(EXTRACTED RECORDS)

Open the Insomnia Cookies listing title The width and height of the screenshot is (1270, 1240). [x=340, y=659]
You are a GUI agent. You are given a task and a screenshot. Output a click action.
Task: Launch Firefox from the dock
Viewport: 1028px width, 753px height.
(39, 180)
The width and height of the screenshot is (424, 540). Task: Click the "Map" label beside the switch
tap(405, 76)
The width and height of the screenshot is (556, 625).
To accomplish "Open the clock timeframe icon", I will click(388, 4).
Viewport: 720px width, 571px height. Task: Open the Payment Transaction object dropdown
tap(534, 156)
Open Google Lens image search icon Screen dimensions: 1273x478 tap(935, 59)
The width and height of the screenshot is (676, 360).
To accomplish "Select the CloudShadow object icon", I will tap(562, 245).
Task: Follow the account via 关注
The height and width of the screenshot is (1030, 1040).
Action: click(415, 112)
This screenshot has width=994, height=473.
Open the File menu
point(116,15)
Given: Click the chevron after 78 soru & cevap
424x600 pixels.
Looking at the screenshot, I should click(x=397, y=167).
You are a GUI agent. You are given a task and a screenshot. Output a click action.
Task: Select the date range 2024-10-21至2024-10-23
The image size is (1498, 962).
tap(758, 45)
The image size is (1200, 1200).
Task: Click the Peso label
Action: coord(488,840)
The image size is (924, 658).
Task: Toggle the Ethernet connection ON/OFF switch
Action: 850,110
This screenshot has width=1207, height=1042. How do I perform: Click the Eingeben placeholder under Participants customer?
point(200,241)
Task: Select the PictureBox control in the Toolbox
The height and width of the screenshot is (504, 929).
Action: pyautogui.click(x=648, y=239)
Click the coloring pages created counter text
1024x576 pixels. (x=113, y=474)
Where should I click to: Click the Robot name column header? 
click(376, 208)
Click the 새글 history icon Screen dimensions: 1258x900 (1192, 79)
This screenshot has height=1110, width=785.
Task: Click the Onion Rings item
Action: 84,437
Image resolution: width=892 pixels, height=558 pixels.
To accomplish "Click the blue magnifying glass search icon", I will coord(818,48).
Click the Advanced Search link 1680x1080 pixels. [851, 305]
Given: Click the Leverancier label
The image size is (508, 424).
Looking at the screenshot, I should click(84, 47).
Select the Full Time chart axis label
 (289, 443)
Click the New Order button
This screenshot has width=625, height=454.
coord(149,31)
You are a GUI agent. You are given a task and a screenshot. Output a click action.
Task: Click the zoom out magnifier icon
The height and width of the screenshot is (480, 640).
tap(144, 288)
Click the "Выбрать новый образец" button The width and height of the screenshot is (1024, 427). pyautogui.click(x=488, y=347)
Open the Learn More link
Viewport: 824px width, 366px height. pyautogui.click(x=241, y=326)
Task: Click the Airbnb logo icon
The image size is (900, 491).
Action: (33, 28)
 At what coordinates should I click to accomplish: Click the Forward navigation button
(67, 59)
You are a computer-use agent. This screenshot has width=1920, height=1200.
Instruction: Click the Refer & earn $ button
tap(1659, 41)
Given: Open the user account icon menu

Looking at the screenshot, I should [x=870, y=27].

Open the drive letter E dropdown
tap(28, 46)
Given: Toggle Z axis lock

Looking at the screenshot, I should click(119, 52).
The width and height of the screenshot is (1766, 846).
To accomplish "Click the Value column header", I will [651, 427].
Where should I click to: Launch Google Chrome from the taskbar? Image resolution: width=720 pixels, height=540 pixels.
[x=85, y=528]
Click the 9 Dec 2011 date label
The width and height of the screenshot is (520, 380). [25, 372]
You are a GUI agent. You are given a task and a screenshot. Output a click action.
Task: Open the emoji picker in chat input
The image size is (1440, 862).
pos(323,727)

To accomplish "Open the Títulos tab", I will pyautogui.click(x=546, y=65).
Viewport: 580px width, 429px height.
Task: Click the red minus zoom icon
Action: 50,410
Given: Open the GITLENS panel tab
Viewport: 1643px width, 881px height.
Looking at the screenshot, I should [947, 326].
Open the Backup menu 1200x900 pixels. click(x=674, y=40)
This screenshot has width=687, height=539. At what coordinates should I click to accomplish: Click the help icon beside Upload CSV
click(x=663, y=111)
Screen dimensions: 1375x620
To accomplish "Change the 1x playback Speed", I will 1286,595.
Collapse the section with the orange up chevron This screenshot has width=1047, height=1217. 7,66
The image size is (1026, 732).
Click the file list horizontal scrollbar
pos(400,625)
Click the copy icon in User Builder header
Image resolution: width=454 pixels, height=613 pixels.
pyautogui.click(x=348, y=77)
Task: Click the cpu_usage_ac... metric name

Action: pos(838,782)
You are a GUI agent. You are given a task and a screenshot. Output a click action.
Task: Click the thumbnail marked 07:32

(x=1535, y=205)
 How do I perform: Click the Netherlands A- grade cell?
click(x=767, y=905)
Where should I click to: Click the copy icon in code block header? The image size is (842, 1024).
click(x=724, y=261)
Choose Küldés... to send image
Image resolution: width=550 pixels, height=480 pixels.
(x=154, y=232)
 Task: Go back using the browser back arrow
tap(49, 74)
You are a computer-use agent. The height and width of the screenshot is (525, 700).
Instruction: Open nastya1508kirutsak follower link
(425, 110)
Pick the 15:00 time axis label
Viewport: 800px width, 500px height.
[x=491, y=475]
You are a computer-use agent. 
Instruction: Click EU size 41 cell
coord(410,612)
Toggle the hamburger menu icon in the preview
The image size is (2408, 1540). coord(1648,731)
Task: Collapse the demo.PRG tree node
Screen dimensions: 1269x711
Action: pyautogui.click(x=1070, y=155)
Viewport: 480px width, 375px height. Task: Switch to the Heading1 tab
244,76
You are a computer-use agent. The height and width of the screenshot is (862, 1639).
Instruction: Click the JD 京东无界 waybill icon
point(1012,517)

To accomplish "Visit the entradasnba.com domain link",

(End EXTRACTED RECORDS)

WHAT NEEDS TO BE DONE:
Copy the listing word for word, leaving nothing out.

SOLUTION:
Open the Insomnia Cookies listing title The width and height of the screenshot is (1270, 1240). [x=340, y=659]
You are a GUI agent. You are given a task and a screenshot. Output a click action.
Task: Launch Firefox from the dock
Viewport: 1028px width, 753px height.
(39, 180)
The width and height of the screenshot is (424, 540). Task: Click the "Map" label beside the switch
tap(405, 76)
The width and height of the screenshot is (556, 625).
To accomplish "Open the clock timeframe icon", I will click(388, 4).
Viewport: 720px width, 571px height. Task: Open the Payment Transaction object dropdown
tap(534, 156)
Open Google Lens image search icon Screen dimensions: 1273x478 tap(935, 59)
The width and height of the screenshot is (676, 360).
To accomplish "Select the CloudShadow object icon", I will tap(562, 245).
Task: Follow the account via 关注
The height and width of the screenshot is (1030, 1040).
Action: click(415, 112)
This screenshot has width=994, height=473.
Open the File menu
point(116,15)
Given: Click the chevron after 78 soru & cevap
424x600 pixels.
Looking at the screenshot, I should click(x=397, y=167).
You are a GUI agent. You are given a task and a screenshot. Output a click action.
Task: Select the date range 2024-10-21至2024-10-23
The image size is (1498, 962).
tap(758, 45)
The image size is (1200, 1200).
Task: Click the Peso label
Action: coord(488,840)
The image size is (924, 658).
Task: Toggle the Ethernet connection ON/OFF switch
Action: 850,110
This screenshot has width=1207, height=1042. How do I perform: Click the Eingeben placeholder under Participants customer?
point(200,241)
Task: Select the PictureBox control in the Toolbox
The height and width of the screenshot is (504, 929).
Action: pyautogui.click(x=648, y=239)
Click the coloring pages created counter text
1024x576 pixels. (x=113, y=474)
Where should I click to: Click the Robot name column header? 
click(376, 208)
Click the 새글 history icon Screen dimensions: 1258x900 (1192, 79)
This screenshot has height=1110, width=785.
Task: Click the Onion Rings item
Action: 84,437
Image resolution: width=892 pixels, height=558 pixels.
To accomplish "Click the blue magnifying glass search icon", I will coord(818,48).
Click the Advanced Search link 1680x1080 pixels. [851, 305]
Given: Click the Leverancier label
The image size is (508, 424).
Looking at the screenshot, I should click(84, 47).
Select the Full Time chart axis label
 (289, 443)
Click the New Order button
This screenshot has width=625, height=454.
coord(149,31)
You are a GUI agent. You are given a task and a screenshot. Output a click action.
Task: Click the zoom out magnifier icon
The height and width of the screenshot is (480, 640).
tap(144, 288)
Click the "Выбрать новый образец" button The width and height of the screenshot is (1024, 427). pyautogui.click(x=488, y=347)
Open the Learn More link
Viewport: 824px width, 366px height. pyautogui.click(x=241, y=326)
Task: Click the Airbnb logo icon
The image size is (900, 491).
Action: (33, 28)
 At what coordinates should I click to accomplish: Click the Forward navigation button
(67, 59)
You are a computer-use agent. This screenshot has width=1920, height=1200.
Instruction: Click the Refer & earn $ button
tap(1659, 41)
Given: Open the user account icon menu

Looking at the screenshot, I should [x=870, y=27].

Open the drive letter E dropdown
tap(28, 46)
Given: Toggle Z axis lock

Looking at the screenshot, I should click(119, 52).
The width and height of the screenshot is (1766, 846).
To accomplish "Click the Value column header", I will [651, 427].
Where should I click to: Launch Google Chrome from the taskbar? Image resolution: width=720 pixels, height=540 pixels.
[x=85, y=528]
Click the 9 Dec 2011 date label
The width and height of the screenshot is (520, 380). [25, 372]
You are a GUI agent. You are given a task and a screenshot. Output a click action.
Task: Open the emoji picker in chat input
The image size is (1440, 862).
pos(323,727)

To accomplish "Open the Títulos tab", I will pyautogui.click(x=546, y=65).
Viewport: 580px width, 429px height.
Task: Click the red minus zoom icon
Action: 50,410
Given: Open the GITLENS panel tab
Viewport: 1643px width, 881px height.
Looking at the screenshot, I should [947, 326].
Open the Backup menu 1200x900 pixels. click(x=674, y=40)
This screenshot has width=687, height=539. At what coordinates should I click to accomplish: Click the help icon beside Upload CSV
click(x=663, y=111)
Screen dimensions: 1375x620
To accomplish "Change the 1x playback Speed", I will 1286,595.
Collapse the section with the orange up chevron This screenshot has width=1047, height=1217. 7,66
The image size is (1026, 732).
Click the file list horizontal scrollbar
pos(400,625)
Click the copy icon in User Builder header
Image resolution: width=454 pixels, height=613 pixels.
pyautogui.click(x=348, y=77)
Task: Click the cpu_usage_ac... metric name

Action: pos(838,782)
You are a GUI agent. You are given a task and a screenshot. Output a click action.
Task: Click the thumbnail marked 07:32

(x=1535, y=205)
 How do I perform: Click the Netherlands A- grade cell?
click(x=767, y=905)
Where should I click to: Click the copy icon in code block header? The image size is (842, 1024).
click(x=724, y=261)
Choose Küldés... to send image
Image resolution: width=550 pixels, height=480 pixels.
(x=154, y=232)
 Task: Go back using the browser back arrow
tap(49, 74)
You are a computer-use agent. The height and width of the screenshot is (525, 700).
Instruction: Open nastya1508kirutsak follower link
(425, 110)
Pick the 15:00 time axis label
Viewport: 800px width, 500px height.
[x=491, y=475]
You are a computer-use agent. 
Instruction: Click EU size 41 cell
coord(410,612)
Toggle the hamburger menu icon in the preview
The image size is (2408, 1540). coord(1648,731)
Task: Collapse the demo.PRG tree node
Screen dimensions: 1269x711
Action: pyautogui.click(x=1070, y=155)
Viewport: 480px width, 375px height. Task: Switch to the Heading1 tab
244,76
You are a computer-use agent. The height and width of the screenshot is (862, 1639).
Instruction: Click the JD 京东无界 waybill icon
point(1012,517)

To accomplish "Visit the entradasnba.com domain link",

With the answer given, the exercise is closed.